### Exercise goal
Only lines with the string "This" should be returned from the data below.

### Data to use

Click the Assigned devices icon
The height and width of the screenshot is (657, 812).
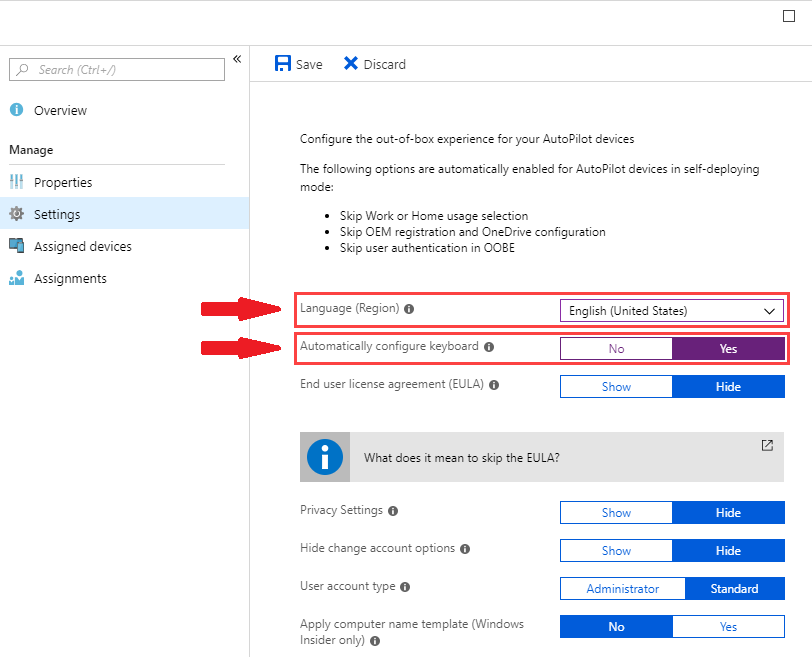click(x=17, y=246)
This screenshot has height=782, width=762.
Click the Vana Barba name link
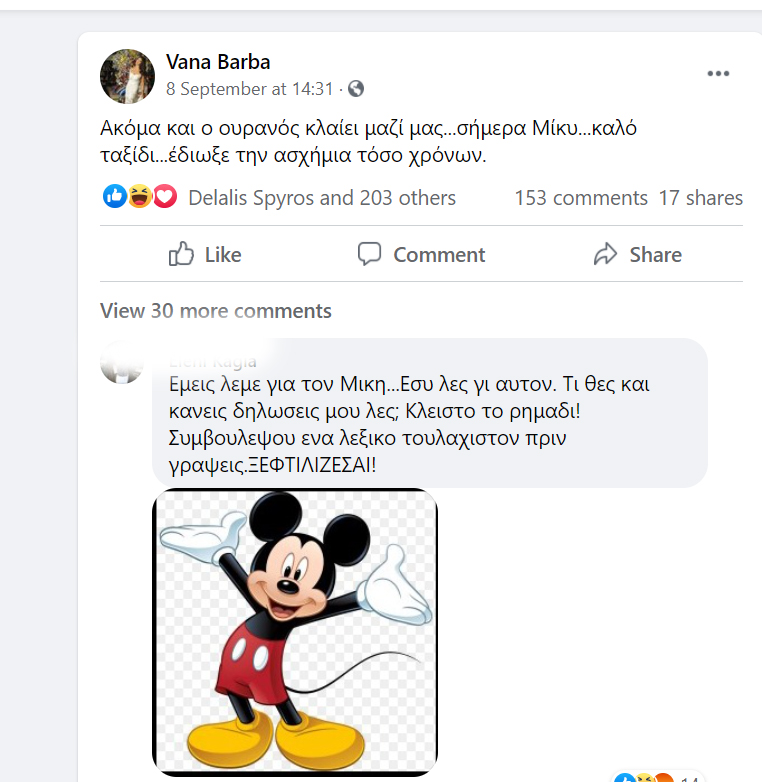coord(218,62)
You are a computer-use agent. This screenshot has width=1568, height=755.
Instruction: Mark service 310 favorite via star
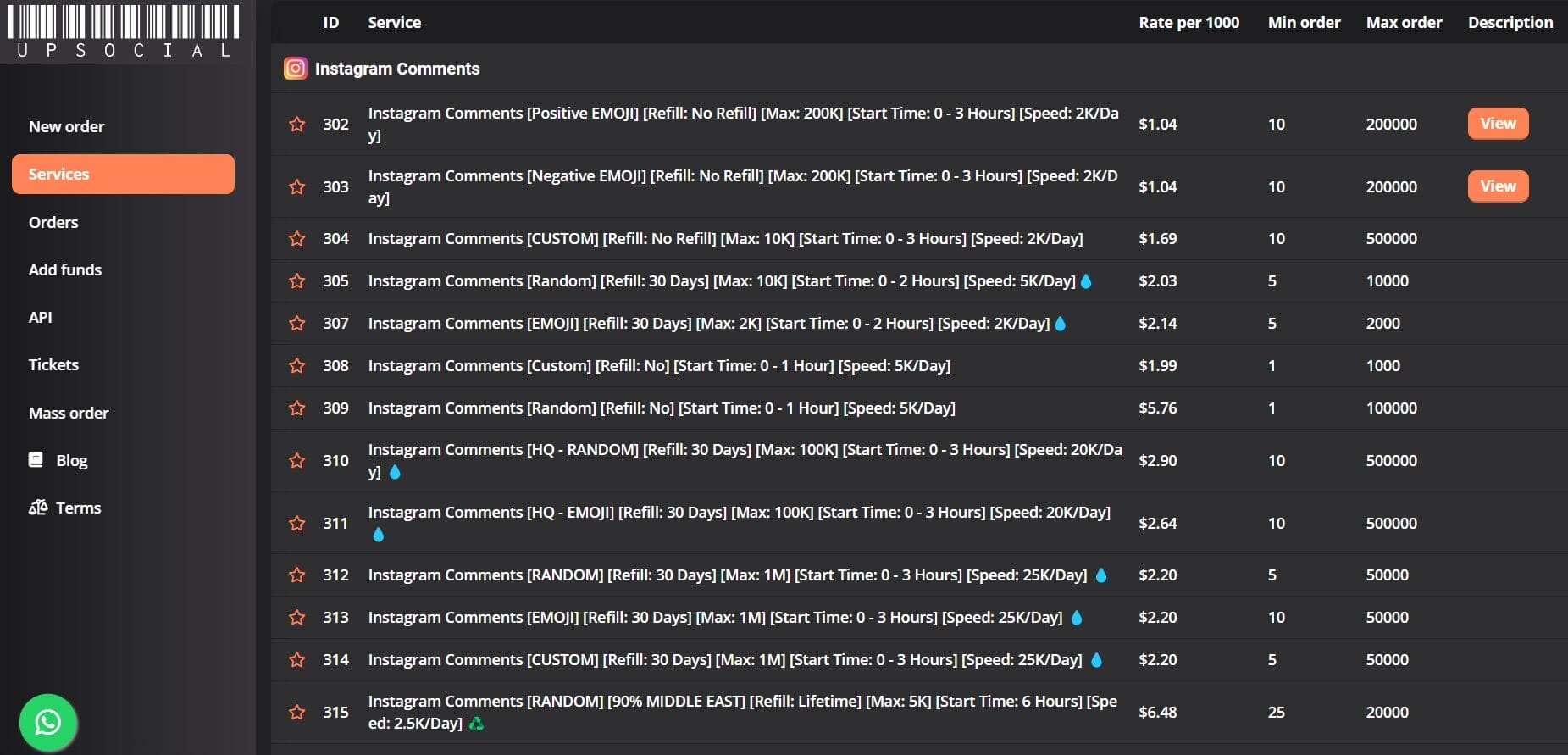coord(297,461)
...
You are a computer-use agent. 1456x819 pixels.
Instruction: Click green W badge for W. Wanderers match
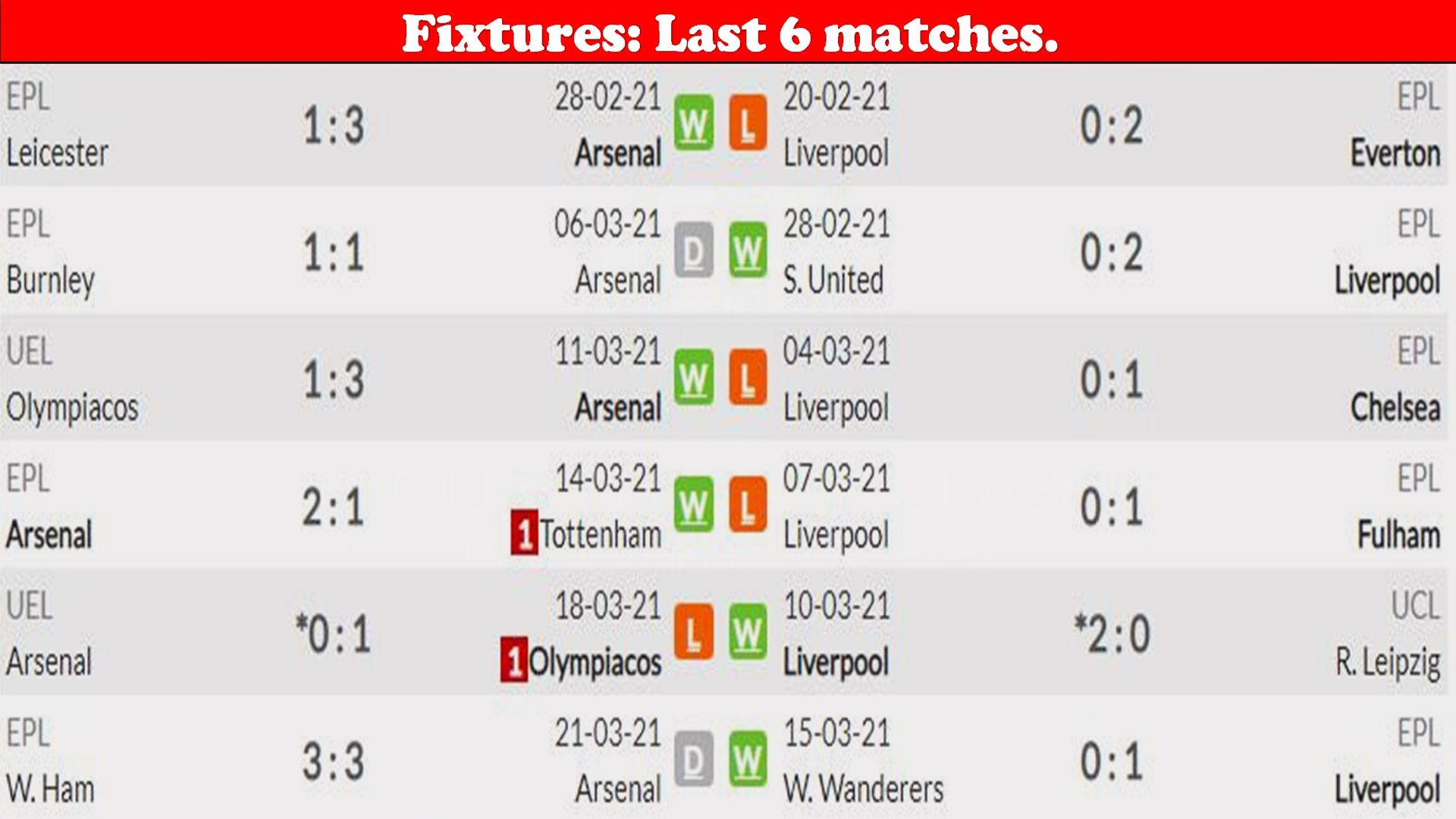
* * *
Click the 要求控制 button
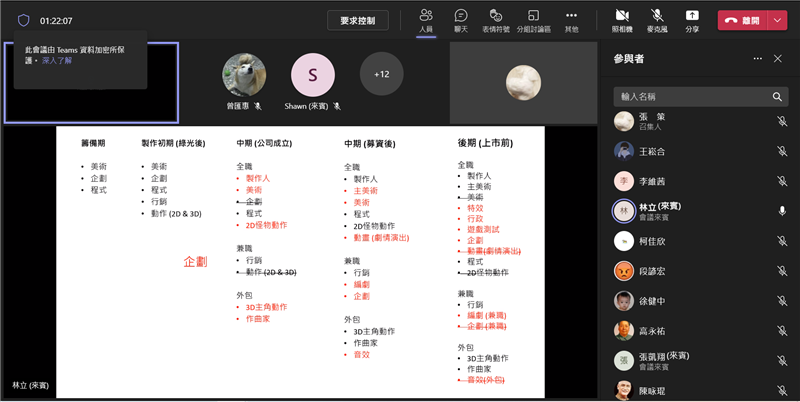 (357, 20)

### Problem solution
This screenshot has height=782, width=762.
You are a computer-use agent. This screenshot has width=1568, height=755.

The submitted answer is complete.